Your objective:
Could you render the part of the items below that opens with the line containing "The height and width of the screenshot is (736, 1600)." and closes with the line containing "will click(27, 205)." as a Markdown table with the columns Row and Entry, numbering each line and leaving out blank lines?

Input rows:
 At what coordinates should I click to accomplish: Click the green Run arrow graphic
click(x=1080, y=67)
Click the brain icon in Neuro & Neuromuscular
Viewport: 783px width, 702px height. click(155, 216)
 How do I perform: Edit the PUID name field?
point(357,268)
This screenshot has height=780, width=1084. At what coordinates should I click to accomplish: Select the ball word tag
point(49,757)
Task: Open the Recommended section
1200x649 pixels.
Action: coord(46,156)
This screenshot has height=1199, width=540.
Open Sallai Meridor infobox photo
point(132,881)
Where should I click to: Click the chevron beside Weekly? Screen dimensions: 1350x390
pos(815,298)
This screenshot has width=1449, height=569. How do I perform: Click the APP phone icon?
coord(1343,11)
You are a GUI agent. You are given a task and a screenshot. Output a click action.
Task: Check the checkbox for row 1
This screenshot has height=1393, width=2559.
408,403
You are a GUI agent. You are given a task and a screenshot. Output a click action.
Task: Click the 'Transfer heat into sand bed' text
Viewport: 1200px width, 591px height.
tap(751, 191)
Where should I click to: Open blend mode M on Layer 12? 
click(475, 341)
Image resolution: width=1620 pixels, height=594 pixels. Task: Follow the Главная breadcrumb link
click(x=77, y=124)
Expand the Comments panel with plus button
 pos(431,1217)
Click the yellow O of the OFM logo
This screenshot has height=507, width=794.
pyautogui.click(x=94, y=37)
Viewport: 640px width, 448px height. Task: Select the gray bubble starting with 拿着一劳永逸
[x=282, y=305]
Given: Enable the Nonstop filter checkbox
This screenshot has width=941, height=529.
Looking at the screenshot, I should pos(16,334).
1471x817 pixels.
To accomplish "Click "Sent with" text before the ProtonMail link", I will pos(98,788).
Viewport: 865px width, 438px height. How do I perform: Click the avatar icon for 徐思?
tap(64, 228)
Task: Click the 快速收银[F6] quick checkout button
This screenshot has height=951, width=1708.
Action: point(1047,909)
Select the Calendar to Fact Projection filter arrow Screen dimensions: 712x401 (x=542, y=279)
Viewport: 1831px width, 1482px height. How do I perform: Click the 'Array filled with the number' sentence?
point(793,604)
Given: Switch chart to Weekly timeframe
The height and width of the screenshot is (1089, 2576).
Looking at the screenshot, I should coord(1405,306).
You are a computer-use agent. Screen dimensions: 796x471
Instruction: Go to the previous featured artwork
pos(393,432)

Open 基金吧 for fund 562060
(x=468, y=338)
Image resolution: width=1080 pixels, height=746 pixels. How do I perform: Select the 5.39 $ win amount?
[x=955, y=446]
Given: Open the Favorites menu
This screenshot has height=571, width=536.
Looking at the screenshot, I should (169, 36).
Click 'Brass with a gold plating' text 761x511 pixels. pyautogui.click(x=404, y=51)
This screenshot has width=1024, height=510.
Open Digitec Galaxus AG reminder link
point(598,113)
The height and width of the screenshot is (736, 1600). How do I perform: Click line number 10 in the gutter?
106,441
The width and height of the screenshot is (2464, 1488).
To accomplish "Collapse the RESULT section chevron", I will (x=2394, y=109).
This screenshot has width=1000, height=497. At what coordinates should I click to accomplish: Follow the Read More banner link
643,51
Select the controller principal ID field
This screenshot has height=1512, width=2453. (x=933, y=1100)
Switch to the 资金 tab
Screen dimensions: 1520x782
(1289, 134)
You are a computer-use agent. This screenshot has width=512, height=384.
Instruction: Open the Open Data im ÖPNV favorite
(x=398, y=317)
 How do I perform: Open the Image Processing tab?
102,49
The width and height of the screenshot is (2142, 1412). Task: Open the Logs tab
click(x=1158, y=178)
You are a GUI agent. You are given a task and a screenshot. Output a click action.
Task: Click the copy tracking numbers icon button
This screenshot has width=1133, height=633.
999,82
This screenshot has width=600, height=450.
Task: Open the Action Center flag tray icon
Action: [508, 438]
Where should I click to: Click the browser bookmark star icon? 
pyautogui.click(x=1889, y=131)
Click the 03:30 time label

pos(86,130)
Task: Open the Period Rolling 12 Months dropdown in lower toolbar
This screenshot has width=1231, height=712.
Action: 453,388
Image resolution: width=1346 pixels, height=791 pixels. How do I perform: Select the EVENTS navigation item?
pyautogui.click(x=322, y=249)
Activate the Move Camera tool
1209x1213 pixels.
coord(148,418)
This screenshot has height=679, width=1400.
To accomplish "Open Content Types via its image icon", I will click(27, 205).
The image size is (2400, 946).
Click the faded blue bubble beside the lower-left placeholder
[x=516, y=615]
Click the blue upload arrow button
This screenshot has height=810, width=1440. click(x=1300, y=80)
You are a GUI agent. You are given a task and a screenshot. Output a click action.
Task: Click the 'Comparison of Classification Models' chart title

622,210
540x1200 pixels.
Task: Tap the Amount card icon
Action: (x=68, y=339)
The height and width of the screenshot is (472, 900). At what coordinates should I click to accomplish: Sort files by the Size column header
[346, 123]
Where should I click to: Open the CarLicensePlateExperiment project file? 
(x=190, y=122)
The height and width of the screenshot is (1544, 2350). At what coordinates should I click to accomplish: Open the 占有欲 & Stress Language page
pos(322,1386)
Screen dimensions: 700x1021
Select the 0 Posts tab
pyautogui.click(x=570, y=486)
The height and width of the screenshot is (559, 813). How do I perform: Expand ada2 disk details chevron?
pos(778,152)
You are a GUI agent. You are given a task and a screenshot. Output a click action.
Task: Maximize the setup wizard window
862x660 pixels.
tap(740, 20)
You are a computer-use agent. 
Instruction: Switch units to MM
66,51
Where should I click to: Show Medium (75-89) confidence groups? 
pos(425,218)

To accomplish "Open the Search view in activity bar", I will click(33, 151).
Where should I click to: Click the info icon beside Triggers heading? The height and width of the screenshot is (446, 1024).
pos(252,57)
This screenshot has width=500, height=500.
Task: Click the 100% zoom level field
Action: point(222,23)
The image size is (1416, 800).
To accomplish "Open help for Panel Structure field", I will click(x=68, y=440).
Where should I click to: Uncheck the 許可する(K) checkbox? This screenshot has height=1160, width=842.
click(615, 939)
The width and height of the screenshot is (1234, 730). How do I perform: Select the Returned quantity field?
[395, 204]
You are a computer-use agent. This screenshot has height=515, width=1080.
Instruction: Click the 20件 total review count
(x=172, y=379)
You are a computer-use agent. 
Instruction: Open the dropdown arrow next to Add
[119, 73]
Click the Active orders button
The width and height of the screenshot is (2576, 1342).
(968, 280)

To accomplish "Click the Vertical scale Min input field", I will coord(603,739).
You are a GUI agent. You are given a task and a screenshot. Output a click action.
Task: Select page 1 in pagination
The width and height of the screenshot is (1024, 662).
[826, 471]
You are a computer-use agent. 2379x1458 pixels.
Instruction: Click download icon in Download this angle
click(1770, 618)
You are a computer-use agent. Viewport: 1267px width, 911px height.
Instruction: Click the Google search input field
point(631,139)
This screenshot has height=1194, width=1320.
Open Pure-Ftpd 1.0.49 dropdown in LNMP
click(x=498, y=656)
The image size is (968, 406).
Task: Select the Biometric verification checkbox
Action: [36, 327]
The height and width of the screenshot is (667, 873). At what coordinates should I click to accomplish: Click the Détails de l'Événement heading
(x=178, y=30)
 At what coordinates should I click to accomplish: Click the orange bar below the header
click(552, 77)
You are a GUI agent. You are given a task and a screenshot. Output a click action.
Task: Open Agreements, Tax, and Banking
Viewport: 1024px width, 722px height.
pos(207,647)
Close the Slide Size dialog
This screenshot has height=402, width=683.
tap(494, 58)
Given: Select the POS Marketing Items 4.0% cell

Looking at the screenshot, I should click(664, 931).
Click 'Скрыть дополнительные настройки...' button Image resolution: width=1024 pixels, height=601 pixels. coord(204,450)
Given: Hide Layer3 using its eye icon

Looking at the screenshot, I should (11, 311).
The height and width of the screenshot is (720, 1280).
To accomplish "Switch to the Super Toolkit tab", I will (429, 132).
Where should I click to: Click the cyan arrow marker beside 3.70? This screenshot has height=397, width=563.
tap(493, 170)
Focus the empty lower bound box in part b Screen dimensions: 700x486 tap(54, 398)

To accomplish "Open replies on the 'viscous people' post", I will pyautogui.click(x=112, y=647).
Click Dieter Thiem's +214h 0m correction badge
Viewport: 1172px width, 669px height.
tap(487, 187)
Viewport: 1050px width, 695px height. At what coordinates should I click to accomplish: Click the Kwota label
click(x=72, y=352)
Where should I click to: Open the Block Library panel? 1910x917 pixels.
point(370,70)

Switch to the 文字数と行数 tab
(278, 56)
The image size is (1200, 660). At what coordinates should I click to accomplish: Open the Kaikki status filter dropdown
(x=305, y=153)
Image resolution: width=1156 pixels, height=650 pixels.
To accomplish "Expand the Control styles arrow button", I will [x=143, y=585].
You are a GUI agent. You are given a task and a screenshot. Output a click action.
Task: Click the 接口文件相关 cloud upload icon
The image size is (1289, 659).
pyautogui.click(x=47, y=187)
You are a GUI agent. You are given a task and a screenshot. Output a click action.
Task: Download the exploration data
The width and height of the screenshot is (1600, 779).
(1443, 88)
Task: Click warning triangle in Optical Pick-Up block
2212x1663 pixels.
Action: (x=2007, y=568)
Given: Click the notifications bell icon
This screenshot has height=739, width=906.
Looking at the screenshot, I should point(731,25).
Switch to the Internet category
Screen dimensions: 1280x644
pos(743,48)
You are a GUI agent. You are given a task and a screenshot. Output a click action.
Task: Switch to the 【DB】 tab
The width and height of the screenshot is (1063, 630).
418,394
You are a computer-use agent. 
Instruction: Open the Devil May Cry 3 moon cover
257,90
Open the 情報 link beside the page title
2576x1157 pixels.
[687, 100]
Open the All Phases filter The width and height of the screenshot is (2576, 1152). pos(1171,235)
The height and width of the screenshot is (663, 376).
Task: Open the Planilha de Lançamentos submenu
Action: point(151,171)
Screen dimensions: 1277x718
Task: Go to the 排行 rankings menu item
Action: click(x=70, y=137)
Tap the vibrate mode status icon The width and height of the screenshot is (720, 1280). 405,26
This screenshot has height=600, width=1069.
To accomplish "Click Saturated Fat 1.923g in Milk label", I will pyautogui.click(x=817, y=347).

Answer below:
| Row | Entry |
|---|---|
| 1 | The height and width of the screenshot is (736, 1600). How do I perform: Click line number 10 in the gutter? |
| 2 | 106,441 |
| 3 | The width and height of the screenshot is (2464, 1488). |
| 4 | To accomplish "Collapse the RESULT section chevron", I will (x=2394, y=109). |
| 5 | This screenshot has width=1000, height=497. At what coordinates should I click to accomplish: Follow the Read More banner link |
| 6 | 643,51 |
| 7 | Select the controller principal ID field |
| 8 | This screenshot has height=1512, width=2453. (x=933, y=1100) |
| 9 | Switch to the 资金 tab |
| 10 | Screen dimensions: 1520x782 |
| 11 | (1289, 134) |
| 12 | You are a computer-use agent. This screenshot has width=512, height=384. |
| 13 | Instruction: Open the Open Data im ÖPNV favorite |
| 14 | (x=398, y=317) |
| 15 |  How do I perform: Open the Image Processing tab? |
| 16 | 102,49 |
| 17 | The width and height of the screenshot is (2142, 1412). Task: Open the Logs tab |
| 18 | click(x=1158, y=178) |
| 19 | You are a GUI agent. You are given a task and a screenshot. Output a click action. |
| 20 | Task: Click the copy tracking numbers icon button |
| 21 | This screenshot has width=1133, height=633. |
| 22 | 999,82 |
| 23 | This screenshot has width=600, height=450. |
| 24 | Task: Open the Action Center flag tray icon |
| 25 | Action: [508, 438] |
| 26 | Where should I click to: Click the browser bookmark star icon?  |
| 27 | pyautogui.click(x=1889, y=131) |
| 28 | Click the 03:30 time label |
| 29 | pos(86,130) |
| 30 | Task: Open the Period Rolling 12 Months dropdown in lower toolbar |
| 31 | This screenshot has width=1231, height=712. |
| 32 | Action: 453,388 |
| 33 | Image resolution: width=1346 pixels, height=791 pixels. How do I perform: Select the EVENTS navigation item? |
| 34 | pyautogui.click(x=322, y=249) |
| 35 | Activate the Move Camera tool |
| 36 | 1209x1213 pixels. |
| 37 | coord(148,418) |
| 38 | This screenshot has height=679, width=1400. |
| 39 | To accomplish "Open Content Types via its image icon", I will click(27, 205). |